** START OF Information provided **
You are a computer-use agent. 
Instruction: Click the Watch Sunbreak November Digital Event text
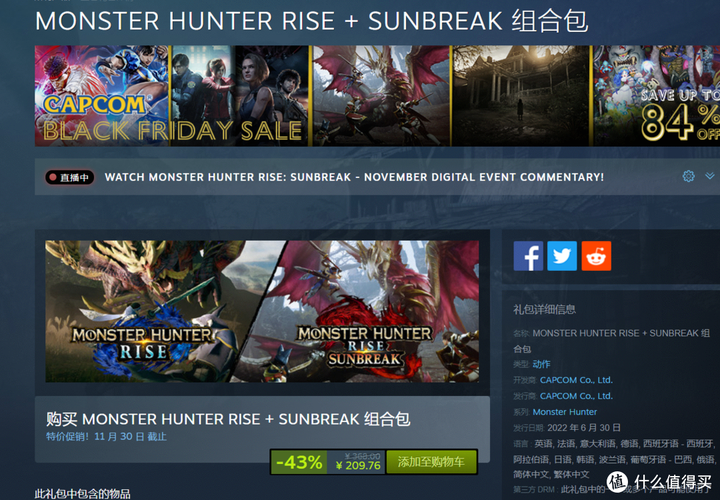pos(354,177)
** END OF Information provided **
** START OF Information provided **
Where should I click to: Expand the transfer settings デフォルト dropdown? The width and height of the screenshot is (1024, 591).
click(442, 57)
** END OF Information provided **
** START OF Information provided **
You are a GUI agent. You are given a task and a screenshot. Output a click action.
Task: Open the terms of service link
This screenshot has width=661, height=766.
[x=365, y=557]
** END OF Information provided **
▸ Short exercise
Reproduce the items from the line with "You are a computer-use agent." to the line with "pos(354,177)", word for word, both lines included. Leave the pictures out.

▸ Written response
You are a computer-use agent. 
Instruction: Click the Watch Sunbreak November Digital Event text
pos(354,177)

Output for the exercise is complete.